Il reprit d'un ton étrange:

—Mais si tu veux être heureuse, sois sans foi, sans âme, sans cœur; le jour où tu seras riche, méprise celui qui t'aura connue pauvre… le jour où tu seras aimée, rends la haine pour l'amour… à celui qui te fera l'honneur de te donner son nom… rends la honte… si tu es capable de cela… espère… tu seras riche, bien riche… très riche…

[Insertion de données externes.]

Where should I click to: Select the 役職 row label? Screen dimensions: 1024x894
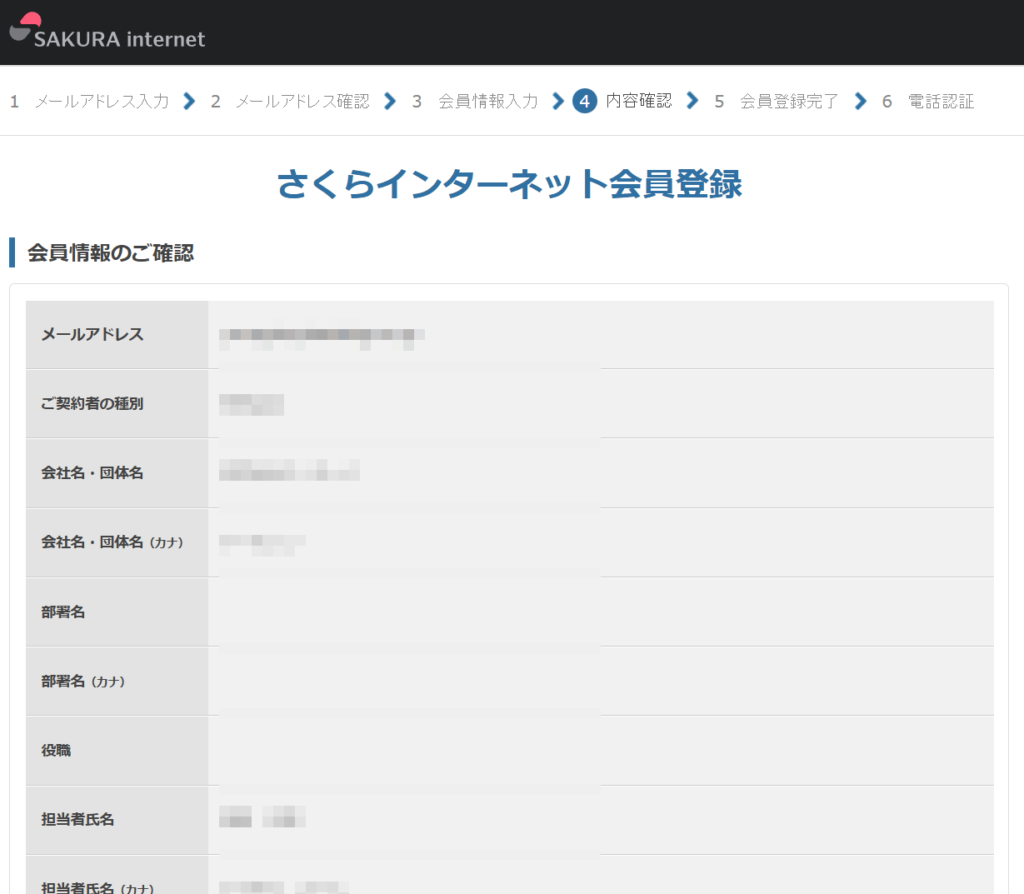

Et laissant la jeune fille, étourdie, chancelante, prête à défaillir devant le tableau évoqué… Pierre sortit de la tanière du vieux Rigobert, suivi par Simon qui se grattait le crâne, en se demandant ce que son maître voulait faire…

Le vieux Rig avait été très réservé: il avait dit à Simon que le soir même, entre onze heures et minuit, il viendrait rue Payenne; que là une terrible chose devait s'accomplir et qu'il ne pourrait quitter la petite maison de la rue Payenne que le lendemain soir.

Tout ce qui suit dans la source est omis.